Lunar occultation of omega-1 Sco (2012 Aug 24)

posted: 1818 days ago, on Sunday, 2012 Aug 26 at 09:14
tags: astronomy, astrophotography, Moon, Ed Foster, Kos Coronaios.

The Moon occulted 4th magnitude omega-1 Scorpii early-evening on the 24th. Cape Town had last-minute cloud, but Limpopo was clear and had Kos Coronaios on stand-by.

Lunar views by Kos Coronaios (Limpopo)

Lunar views by Kos Coronaios (Limpopo)

Lunar views by Ed Foster (Cape Town)

First-Quarter Moon, showing the heavily cratered southern (top) regions and the relatively smooth northern and eastern extents. Near the left edge lies Mare Crisium (Sea of Crises) a 640km diameter lava-filled basin. Slightly larger (670km) but not suffering from foreshortening is Mare Serenitatis, the Sea of Serenity, just east of the terminator in the lower portion of the image. The prominent crater on the terminator, almost in the centre of the image, is Albategnius, a circular formation 140km across named for the 9th century Arabian astronomer Muhammad ibn al-Battani. Next to it (lower left) is the more faded Hipparchus, 155km across, named for the Greek astronomer, and most famous for being the landing site of Tintin's moon rocket.

Lunar views by Ed Foster (Cape Town)

The largest crater lying on the terminator in the image above, near the bottom-middle, is known as Walter.
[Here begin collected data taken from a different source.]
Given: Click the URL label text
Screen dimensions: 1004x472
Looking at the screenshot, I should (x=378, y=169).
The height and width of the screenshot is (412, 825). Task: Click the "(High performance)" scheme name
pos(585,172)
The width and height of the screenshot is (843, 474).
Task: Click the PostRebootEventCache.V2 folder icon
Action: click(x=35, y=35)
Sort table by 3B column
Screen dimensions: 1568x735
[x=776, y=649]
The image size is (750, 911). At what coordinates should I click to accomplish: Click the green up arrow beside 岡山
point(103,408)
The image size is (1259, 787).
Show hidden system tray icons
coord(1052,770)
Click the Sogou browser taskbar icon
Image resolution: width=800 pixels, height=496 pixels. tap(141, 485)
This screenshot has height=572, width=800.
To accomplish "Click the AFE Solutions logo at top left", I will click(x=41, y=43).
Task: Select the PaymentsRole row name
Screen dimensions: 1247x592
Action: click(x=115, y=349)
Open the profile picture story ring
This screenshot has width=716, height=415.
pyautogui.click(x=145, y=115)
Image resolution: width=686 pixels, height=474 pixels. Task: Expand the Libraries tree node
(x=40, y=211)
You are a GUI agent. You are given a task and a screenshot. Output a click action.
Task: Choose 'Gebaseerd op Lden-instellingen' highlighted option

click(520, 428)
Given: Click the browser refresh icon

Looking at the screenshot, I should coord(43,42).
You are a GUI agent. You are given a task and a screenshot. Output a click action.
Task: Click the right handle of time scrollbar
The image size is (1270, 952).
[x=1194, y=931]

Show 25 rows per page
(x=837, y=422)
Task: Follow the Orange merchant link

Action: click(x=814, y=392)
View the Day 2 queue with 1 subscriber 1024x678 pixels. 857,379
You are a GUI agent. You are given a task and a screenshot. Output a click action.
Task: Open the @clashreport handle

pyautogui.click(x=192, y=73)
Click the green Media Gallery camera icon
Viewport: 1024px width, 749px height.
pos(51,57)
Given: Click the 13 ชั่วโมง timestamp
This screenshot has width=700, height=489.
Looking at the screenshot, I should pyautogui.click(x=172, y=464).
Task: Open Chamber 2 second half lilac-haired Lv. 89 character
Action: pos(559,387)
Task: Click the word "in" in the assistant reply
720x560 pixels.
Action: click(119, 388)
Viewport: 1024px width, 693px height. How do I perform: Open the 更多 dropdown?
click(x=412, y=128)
It is a massive (145-km across) walled plain that is amongst the older formations on the Moon, having formed some 4 billion years ago (during the Nectarian period). This exceptional formation is best seen at First Quarter (as in the image above) or six days after Full Moon, and is a prominent feature even in binoculars. It was named in honour of Bernhard Walther, 15th century Bavarian astronomer who was the leading light of his time. A careful observer, his meticulous observations were later used by Copernicus, Kepler and Brahe to test their theories - the first demonstration of the value of an extended series of observations. Walther safe-guarded the observations of his mentor, Regiomontanus (Johann Muller), and used the latter's brass observing equipment in his modified home in Nuremberg, after his passing. The innovative use of a geared clock for timing observatiosn of astronomical events was pioneerd by Walther, as was the practice of recording sky conditions and estimates of the reliability of an observation, setting the precedent for future astronomical practice.

nothing more to see. please move along.